WHAT TO PRODUCE: What you return must be every line from the beginning of the data through the line holding "Obvestila (666, 24)", unchanged.
═══ DATASET EXCERPTS ═══
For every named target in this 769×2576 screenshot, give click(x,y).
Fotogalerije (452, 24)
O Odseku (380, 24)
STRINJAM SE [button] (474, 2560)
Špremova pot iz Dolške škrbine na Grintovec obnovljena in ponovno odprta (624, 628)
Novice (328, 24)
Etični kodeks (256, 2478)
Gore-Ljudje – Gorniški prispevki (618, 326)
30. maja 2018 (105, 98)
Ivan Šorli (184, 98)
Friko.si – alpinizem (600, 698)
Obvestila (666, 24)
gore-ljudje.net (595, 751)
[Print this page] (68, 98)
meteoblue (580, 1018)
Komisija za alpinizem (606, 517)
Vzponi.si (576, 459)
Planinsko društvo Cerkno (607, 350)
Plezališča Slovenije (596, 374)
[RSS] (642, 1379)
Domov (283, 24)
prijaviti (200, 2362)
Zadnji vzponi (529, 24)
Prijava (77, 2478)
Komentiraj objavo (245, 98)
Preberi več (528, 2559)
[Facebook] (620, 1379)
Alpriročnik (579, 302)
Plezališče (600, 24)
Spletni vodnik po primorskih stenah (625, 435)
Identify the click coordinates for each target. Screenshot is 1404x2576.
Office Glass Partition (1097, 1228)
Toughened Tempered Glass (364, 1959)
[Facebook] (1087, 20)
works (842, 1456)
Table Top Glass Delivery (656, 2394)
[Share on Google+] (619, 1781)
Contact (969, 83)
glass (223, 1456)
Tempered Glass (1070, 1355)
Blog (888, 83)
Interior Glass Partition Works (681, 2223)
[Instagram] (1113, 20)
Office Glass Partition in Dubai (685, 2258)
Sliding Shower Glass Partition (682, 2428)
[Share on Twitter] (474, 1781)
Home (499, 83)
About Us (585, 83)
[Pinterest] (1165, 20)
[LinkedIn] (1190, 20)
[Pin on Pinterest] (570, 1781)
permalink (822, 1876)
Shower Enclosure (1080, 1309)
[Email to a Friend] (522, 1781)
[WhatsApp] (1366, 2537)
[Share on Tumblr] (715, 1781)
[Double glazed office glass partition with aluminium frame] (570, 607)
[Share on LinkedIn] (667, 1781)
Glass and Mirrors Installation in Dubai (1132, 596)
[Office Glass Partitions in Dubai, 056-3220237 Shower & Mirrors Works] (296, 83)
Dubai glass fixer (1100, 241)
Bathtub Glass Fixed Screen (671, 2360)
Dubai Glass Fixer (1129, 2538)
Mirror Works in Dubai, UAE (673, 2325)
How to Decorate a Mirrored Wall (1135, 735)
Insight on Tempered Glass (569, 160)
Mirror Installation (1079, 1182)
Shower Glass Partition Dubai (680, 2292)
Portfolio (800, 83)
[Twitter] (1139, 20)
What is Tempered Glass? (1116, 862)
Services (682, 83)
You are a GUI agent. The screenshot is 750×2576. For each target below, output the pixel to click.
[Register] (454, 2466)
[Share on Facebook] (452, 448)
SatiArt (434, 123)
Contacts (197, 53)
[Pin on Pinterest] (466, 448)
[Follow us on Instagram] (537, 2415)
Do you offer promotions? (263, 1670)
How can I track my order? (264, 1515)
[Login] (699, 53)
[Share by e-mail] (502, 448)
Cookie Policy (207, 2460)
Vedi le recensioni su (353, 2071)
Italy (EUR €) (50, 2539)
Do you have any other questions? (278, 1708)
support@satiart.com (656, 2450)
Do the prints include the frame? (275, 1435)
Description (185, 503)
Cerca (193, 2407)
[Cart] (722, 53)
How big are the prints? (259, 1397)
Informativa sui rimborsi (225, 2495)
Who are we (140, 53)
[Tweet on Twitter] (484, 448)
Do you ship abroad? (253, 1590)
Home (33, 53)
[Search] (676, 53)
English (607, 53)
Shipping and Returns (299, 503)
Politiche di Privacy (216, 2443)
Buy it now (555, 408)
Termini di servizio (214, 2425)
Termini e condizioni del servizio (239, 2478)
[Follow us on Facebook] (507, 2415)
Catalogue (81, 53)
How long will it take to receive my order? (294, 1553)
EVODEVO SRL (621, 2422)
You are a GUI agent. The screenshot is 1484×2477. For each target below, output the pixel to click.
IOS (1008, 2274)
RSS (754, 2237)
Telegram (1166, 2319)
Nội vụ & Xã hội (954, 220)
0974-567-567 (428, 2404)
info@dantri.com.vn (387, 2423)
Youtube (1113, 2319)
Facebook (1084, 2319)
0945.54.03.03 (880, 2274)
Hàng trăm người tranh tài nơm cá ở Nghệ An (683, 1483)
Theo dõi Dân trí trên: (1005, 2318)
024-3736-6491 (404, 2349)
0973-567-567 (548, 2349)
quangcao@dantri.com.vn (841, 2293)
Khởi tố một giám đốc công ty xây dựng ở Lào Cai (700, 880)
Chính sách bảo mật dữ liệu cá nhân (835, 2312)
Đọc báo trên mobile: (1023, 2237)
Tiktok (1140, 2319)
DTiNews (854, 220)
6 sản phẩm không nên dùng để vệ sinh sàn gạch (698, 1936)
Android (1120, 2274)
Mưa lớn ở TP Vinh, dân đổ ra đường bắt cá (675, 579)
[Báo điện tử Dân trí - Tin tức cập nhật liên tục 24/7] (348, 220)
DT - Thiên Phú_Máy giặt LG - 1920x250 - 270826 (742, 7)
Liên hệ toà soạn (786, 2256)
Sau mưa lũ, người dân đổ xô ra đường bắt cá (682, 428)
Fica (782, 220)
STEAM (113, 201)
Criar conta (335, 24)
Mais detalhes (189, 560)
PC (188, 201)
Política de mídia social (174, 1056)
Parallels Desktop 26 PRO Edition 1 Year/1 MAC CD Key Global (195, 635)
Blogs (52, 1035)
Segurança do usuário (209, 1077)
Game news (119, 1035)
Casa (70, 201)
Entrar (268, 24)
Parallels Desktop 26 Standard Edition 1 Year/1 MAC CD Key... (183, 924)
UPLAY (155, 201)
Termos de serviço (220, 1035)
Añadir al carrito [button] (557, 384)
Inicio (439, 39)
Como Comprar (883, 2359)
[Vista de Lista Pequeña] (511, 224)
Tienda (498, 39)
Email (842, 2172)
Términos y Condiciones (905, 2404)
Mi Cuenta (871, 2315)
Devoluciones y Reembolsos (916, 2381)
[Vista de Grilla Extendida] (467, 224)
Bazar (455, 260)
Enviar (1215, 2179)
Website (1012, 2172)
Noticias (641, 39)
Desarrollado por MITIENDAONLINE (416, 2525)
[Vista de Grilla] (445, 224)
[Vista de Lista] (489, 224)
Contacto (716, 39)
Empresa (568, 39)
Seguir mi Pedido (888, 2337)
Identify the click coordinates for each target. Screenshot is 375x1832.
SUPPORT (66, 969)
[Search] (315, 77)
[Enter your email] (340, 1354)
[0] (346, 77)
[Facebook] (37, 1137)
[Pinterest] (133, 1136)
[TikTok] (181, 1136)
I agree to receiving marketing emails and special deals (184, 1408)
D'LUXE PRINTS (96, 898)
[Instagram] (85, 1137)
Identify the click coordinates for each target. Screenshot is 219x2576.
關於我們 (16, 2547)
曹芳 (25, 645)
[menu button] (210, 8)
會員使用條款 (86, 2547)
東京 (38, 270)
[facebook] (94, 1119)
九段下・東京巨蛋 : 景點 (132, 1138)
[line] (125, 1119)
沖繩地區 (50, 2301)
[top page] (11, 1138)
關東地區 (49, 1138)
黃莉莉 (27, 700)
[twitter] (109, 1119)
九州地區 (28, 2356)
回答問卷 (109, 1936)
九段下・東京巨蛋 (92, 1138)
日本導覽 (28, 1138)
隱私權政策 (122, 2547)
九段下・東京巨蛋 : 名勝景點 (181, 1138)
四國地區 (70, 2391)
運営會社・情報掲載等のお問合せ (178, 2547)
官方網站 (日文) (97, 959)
═══
RESULT FOR THIS EXERCISE:
For every named target in this 769×2576 screenshot, give click(x,y).
Fotogalerije (452, 24)
O Odseku (380, 24)
STRINJAM SE [button] (474, 2560)
Špremova pot iz Dolške škrbine na Grintovec obnovljena in ponovno odprta (624, 628)
Novice (328, 24)
Etični kodeks (256, 2478)
Gore-Ljudje – Gorniški prispevki (618, 326)
30. maja 2018 (105, 98)
Ivan Šorli (184, 98)
Friko.si – alpinizem (600, 698)
Obvestila (666, 24)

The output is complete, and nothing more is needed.